RECORDS PROVIDED section start

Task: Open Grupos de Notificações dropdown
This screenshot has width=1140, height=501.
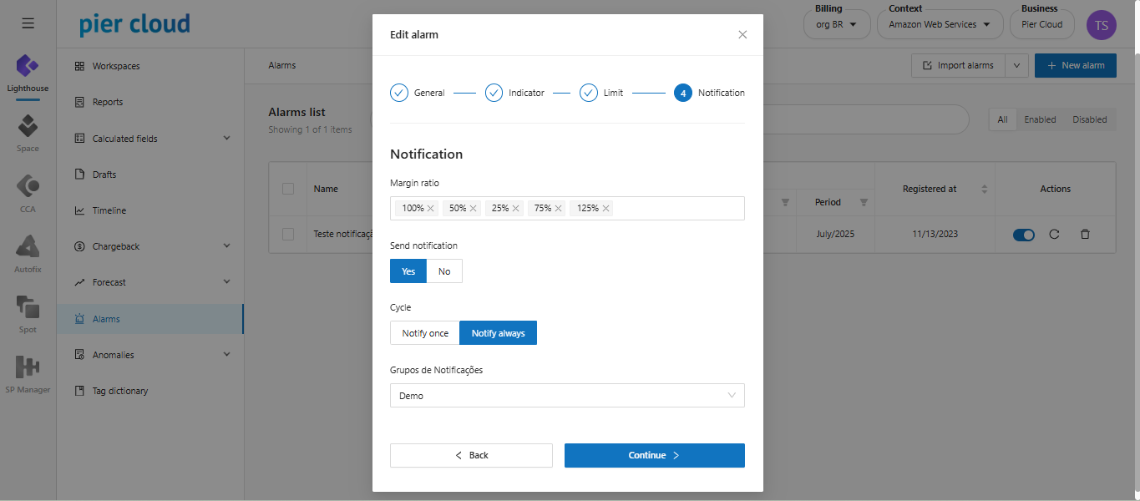Action: (566, 396)
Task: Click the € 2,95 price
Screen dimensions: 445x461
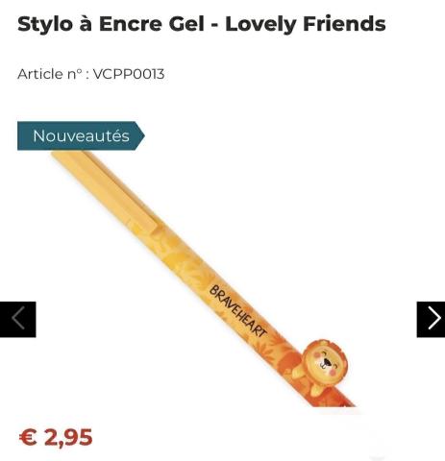Action: click(x=56, y=437)
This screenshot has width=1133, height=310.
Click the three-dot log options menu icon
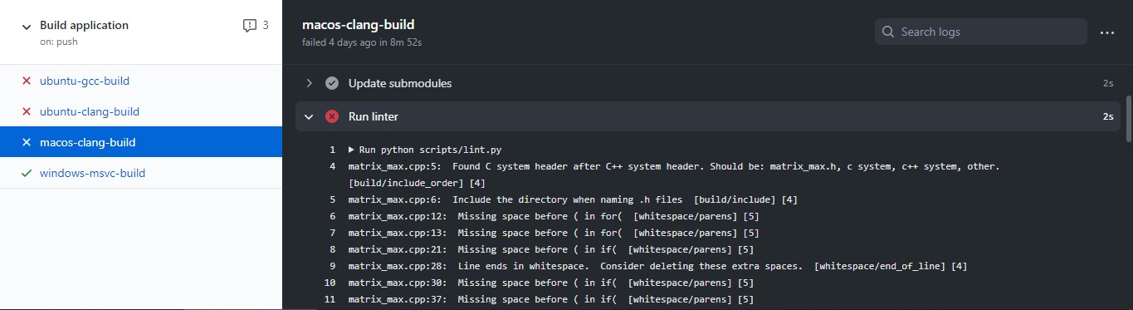click(1106, 32)
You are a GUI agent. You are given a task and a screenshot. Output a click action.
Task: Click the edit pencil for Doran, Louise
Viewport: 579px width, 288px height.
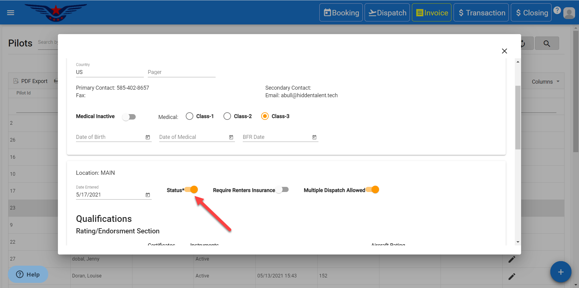click(x=512, y=276)
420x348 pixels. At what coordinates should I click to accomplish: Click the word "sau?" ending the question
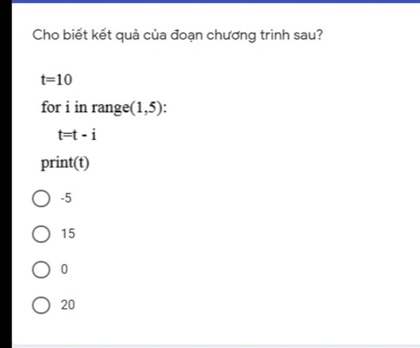tap(308, 35)
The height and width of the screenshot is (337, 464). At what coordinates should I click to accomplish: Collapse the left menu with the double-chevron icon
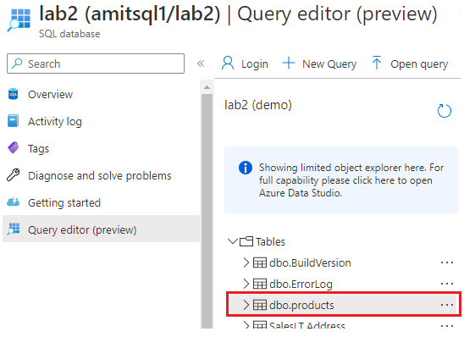point(201,64)
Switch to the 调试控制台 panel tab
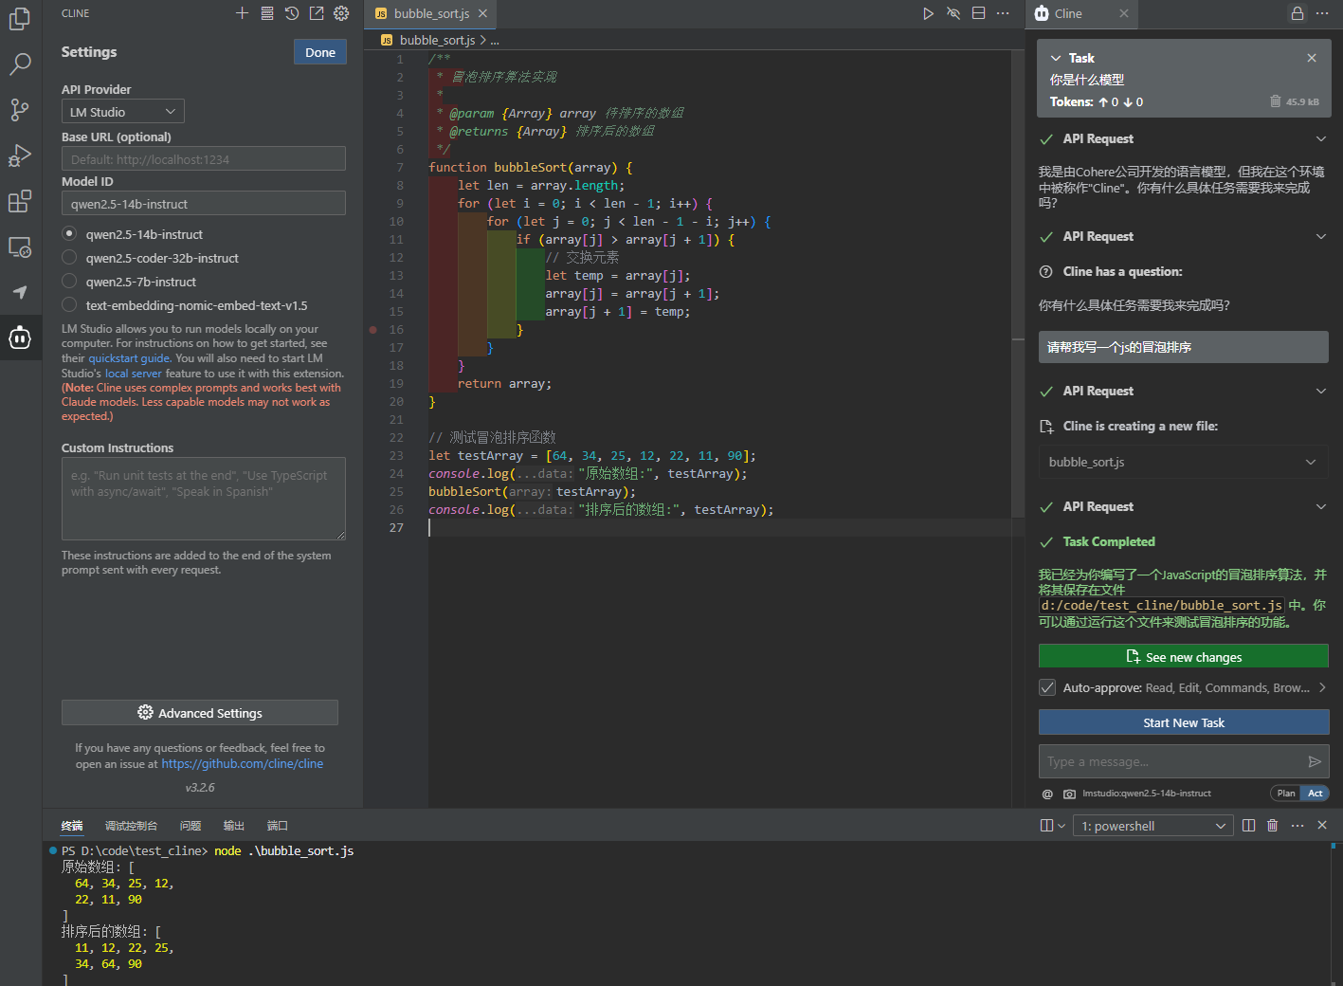Viewport: 1343px width, 986px height. point(131,826)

RECORDS PROVIDED section end

* EXERCISE OBJECTIVE
Could you reproduce exactly the lines running from the one with "This screenshot has width=1133, height=310." through the final line of the listing above, both included, and drop the pictures?

* WRITTEN RESPONSE
This screenshot has width=1133, height=310.
Click the three-dot log options menu icon
click(1106, 32)
You are a GUI agent. You are given a task and a screenshot. Output a click action.
Task: Click the edit pencil for Doran, Louise
Viewport: 579px width, 288px height.
click(x=512, y=276)
420x348 pixels. At what coordinates should I click to accomplish: Click the word "sau?" ending the question
tap(308, 35)
The height and width of the screenshot is (337, 464). At what coordinates should I click to accomplish: Collapse the left menu with the double-chevron icon
point(201,64)
Switch to the 调试控制台 panel tab
Viewport: 1343px width, 986px height. point(131,826)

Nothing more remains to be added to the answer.